* **WHAT YOU NEED TO DO**
Output exactly the lines below from the one containing "The width and" to the last line, both included. Omit pictures.

Entries taken from a collection:
-------------------------
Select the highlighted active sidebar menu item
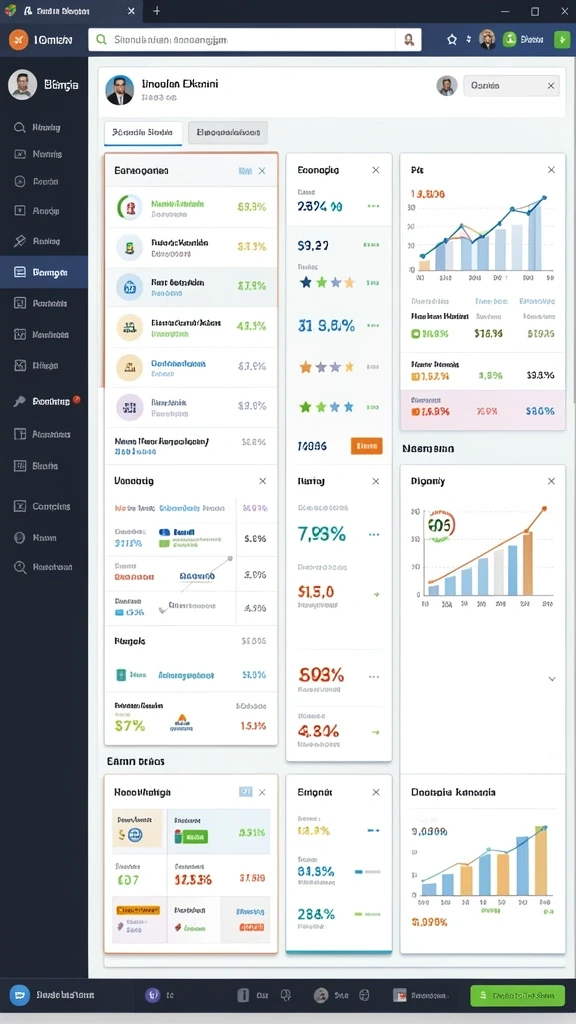576x1024 pixels. (44, 272)
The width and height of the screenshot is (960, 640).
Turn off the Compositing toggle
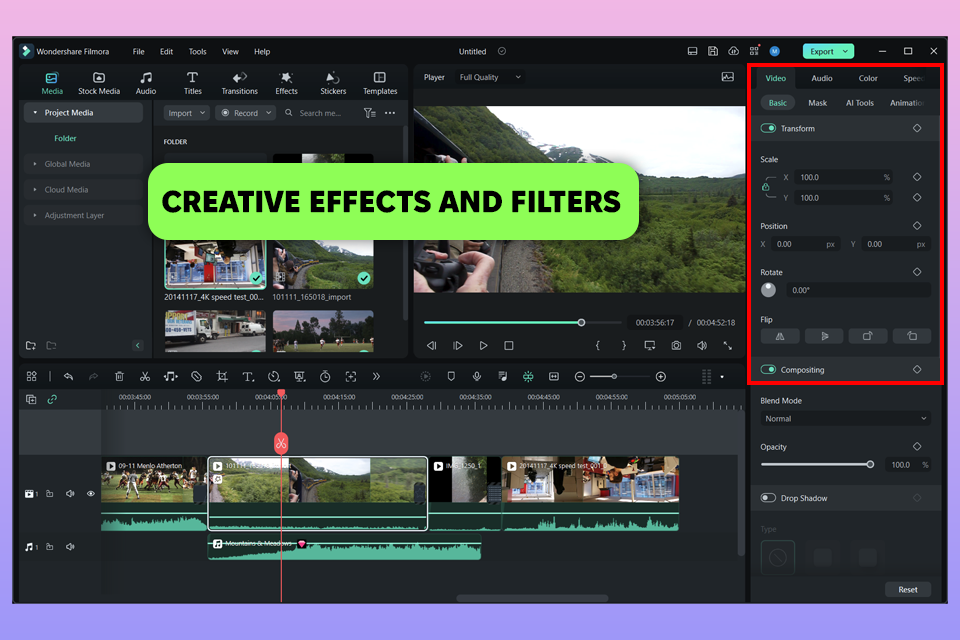(x=768, y=369)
-------------------------
* **TASK RESULT**
The width and height of the screenshot is (960, 640).
Turn off the Compositing toggle
(x=768, y=369)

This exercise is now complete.